Theorien, Modelle und Konzepte aus der Psychologie werden in der Sonder- und Heilpädagogik mit einer großen Selbstverständlichkeit und mit langer Tradition zur Kenntnis genommen und für die eigene Theoriebildung ebenso genutzt wie für die Gestaltung der Praxis. Watzlawicks Theorie zur Kommunikation, Piagets Stufenmodell zur Denkentwicklung, Wygotskis Zone der proximalen Entwicklung, Lerntheorien, Ergebnisse der Einstellungsforschung, Bindungstheorie und Beobachtungen über die frühe Eltern-Kind-Interaktion, Beratungsmodelle, Intelligenzkonzepte, Erkenntnisse aus der Sprachentwicklungsforschung usw. haben in Theorie und Praxis der Heil- und Sonderpädagogik Einzug gehalten. Vor allem aber das weite Feld der Diagnostik mit den unterschiedlichsten Instrumenten und Methoden wie Verhaltensbeobachtung, Anamnese, Screeningverfahren und zu guter Letzt natürlich auch den zahlreichen je nach pädagogischer »Philosophie« oder »Ideologie« überschätzten oder verabscheuten psychologischen Tests wird von Heil- und Sonderpädagogen gar als wesentlicher Kompetenzbereich ihrer Profession betrachtet.

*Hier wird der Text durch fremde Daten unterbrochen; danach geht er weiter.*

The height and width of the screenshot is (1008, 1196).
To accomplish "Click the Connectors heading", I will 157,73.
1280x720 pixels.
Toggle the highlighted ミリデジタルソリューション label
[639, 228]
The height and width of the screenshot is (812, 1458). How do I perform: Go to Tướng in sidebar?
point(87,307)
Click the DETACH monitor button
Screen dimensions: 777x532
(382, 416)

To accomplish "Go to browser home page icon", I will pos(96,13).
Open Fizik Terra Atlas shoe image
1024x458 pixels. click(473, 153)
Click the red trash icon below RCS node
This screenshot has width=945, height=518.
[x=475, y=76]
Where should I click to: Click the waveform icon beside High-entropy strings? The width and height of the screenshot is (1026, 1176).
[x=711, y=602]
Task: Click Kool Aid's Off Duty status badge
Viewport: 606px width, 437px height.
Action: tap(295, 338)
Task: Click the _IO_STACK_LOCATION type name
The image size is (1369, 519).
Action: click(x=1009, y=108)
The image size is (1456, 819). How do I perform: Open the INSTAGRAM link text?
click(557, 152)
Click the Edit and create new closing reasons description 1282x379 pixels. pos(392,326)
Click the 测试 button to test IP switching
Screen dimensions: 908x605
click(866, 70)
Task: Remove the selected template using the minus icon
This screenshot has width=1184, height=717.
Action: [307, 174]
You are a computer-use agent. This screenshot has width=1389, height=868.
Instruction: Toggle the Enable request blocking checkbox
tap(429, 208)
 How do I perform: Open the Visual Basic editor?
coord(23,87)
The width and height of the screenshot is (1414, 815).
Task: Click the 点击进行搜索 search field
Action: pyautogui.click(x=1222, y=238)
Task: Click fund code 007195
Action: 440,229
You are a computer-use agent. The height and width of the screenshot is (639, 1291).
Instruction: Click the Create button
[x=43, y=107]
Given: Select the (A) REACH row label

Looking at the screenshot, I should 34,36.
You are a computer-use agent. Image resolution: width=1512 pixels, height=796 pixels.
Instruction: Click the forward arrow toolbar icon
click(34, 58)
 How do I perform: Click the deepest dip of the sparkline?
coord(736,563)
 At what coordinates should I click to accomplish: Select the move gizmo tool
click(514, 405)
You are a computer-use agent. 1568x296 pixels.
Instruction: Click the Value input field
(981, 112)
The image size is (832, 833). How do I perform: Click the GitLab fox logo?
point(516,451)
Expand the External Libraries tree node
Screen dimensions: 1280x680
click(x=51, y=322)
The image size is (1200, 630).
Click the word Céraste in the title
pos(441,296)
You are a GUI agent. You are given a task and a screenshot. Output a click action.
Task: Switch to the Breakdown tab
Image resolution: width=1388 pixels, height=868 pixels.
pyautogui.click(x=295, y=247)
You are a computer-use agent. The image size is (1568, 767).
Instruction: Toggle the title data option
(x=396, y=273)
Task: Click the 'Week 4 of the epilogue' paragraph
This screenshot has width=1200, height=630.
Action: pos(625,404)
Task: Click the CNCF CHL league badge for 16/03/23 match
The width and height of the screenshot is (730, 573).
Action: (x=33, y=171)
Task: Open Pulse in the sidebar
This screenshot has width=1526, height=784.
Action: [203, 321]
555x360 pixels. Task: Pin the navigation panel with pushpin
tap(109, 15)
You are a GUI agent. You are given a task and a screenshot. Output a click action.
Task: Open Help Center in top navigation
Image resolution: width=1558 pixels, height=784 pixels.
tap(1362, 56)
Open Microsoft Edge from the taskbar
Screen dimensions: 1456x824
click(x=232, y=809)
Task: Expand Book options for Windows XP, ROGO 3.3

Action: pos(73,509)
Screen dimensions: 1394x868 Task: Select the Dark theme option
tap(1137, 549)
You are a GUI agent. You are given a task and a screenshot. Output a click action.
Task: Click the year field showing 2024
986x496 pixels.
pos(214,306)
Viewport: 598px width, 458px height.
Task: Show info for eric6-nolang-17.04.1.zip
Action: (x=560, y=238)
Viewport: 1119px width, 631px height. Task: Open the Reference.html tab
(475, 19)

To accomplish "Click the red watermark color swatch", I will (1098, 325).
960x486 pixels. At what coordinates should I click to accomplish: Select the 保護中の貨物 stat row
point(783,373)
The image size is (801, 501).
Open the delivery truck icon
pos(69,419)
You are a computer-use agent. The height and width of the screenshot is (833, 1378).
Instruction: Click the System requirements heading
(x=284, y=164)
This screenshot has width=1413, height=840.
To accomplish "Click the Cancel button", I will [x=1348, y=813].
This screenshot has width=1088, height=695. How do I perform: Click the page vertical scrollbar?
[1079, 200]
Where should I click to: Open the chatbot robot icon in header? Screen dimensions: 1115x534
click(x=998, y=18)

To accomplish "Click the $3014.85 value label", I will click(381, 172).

Paul Moor (1960) verfasste eine zweibändige »Heilpädagogische Psychologie«, in deren ersten Band er »psychologische Tatsachen« oder die verschiedenen psychologischen Hauptrichtungen aus pädagogischer Sicht auf ihre Brauchbarkeit für die heilpädagogische Praxis hin prüft und zur Entwicklung seiner Theorie vom inneren und äußeren Halt fruchtbar macht.

Viele Jahre später erscheinen Hand- und Lehrbücher zur heilpädagogischen oder sonderpädagogischen Psychologie, in denen eine solch kritische Prüfung psychologischen Wissens und vor allem seine Integration in pädagogisches Denken nicht mehr geleistet werden. Vielmehr werden in ihnen psychologische Erkenntnisse und Befunde zusammengestellt, die, nach Meinung der Autoren, ein hilfreiches Wissen für Heil- und Sonderpädagogen darstellen könnten.

Borchert (2000) stellt neben grundlegende psychologische Theorien und Perspektiven vor allem Wissen aus der pädagogischen Psychologie zu Diagnostik, Prävention und Intervention in sonderpädagogischen Handlungsfeldern zur Verfügung. Bundschuh (2008) wählt für seine »Heilpädagogische Psychologie« entwicklungspsychologische, allgemeinpsychologische, sozialpsychologische und diagnostische Erkenntnisse aus, von denen er annimmt, dass sie bei der Beantwortung heil- und sonderpädagogischer Fragestellungen hilfreich sind, zur Bewältigung der Aufgaben im heil- oder sonderpädagogischen Arbeitsfeld einen brauchbaren Beitrag leisten oder in den Rahmen einer heilpädagogischen Psychologie passen.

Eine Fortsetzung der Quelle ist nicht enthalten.